How could it suddenly be so easy for a 16th seed?
If fans had given up on ever seeing the planets align for a No. 16 victory, they couldn't be blamed. We had taken the bait on this tease so many times, only to be heartlessly denied.
The worst of the heartbreak came in 1989, when not one but two No. 1 seeds came within a whisker and an eyelash of falling. Princeton executed the backdoor cuts of coach Pete Carril's perplexing offense with razor-sharp effectiveness but still fell to Georgetown by a single point, 50-49. Also losing by just a point to Oklahoma, 72-71, was East Tennessee State, which had been up by 17 in the first half.
A year later, forward Popeye Jones inspired plenty of spinach-eating analogies as his No. 16 Murray State team took No. 1 Michigan into overtime before losing 75-71.
And in 1996, Western Carolina missed its last two desperation shots while getting nudged out of the history books by Purdue, 73-71.
One irony is that the NCAA thrives on the March Madness reputation of its tournament, but a warning on its official website told fans this year not to make the mistake of picking a No. 16 to win.
NCAA.com's Daniel Wilco wrote: "Don't pick a 16-seed to upset a 1-seed.
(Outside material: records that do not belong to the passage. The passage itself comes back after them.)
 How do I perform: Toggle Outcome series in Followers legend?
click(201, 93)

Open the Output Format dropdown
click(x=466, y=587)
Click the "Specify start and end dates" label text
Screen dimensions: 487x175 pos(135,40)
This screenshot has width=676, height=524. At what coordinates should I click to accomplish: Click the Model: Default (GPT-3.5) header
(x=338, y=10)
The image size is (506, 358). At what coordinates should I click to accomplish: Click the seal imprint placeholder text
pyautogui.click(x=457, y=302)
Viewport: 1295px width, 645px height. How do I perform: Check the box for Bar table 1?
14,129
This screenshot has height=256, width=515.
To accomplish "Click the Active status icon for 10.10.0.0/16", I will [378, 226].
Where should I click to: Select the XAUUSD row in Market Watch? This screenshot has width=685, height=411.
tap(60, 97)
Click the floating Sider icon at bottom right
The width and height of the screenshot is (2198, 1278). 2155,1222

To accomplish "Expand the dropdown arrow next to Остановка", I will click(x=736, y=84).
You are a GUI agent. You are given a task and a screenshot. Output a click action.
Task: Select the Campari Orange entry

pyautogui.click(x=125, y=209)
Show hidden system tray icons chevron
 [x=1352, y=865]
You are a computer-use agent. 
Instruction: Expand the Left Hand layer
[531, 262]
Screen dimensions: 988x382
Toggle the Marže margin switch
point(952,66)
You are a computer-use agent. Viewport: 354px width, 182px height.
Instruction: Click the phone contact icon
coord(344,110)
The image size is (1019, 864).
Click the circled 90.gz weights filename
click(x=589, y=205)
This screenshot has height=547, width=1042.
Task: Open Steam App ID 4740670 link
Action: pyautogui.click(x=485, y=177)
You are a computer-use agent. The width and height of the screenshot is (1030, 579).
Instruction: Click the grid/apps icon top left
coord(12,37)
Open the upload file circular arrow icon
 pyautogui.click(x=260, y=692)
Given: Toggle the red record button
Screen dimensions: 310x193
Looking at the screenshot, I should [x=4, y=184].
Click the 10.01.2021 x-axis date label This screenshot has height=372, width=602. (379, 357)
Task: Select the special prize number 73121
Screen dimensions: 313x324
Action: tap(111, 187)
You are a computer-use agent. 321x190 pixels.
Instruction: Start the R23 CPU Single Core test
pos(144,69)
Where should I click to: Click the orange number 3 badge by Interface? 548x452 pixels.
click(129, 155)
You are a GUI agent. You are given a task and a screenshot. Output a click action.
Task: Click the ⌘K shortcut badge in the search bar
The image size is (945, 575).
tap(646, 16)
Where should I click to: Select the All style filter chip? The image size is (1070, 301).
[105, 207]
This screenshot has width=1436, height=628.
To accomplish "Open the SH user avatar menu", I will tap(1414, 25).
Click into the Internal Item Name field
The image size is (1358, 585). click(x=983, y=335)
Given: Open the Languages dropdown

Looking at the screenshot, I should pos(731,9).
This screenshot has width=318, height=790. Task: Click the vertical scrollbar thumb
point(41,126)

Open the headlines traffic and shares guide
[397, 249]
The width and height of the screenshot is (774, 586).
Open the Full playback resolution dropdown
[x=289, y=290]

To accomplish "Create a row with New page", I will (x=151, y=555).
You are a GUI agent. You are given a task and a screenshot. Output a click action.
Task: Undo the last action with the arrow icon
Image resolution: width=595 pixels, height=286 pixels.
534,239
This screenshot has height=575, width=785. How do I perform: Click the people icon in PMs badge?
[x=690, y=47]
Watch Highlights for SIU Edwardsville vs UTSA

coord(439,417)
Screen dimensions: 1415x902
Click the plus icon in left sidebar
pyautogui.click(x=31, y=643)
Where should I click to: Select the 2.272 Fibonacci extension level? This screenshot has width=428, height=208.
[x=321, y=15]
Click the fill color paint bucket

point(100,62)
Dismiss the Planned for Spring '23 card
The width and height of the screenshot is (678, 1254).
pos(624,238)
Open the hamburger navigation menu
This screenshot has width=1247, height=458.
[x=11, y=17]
Just...don't." And for good reasons beyond the seed's 0-for-forever record.
As Wilco noted, going into this year's tourney: Only 15 No. 1-No. 16 games had been decided by fewer than 10 points and none since 2014.
Last time a 1 vs. 16 seed game came down to one possession was the Purdue-Western Carolina thriller in 1996.
In the last 11 years, 13 1 vs. 16 games had been decided by more than 30 points. And all-time, the average winning margin for No. 1s over No. 16s was 24.9 points.
Until now, of course.
Tom Weir covered 15 Final Fours as a columnist for USA Today.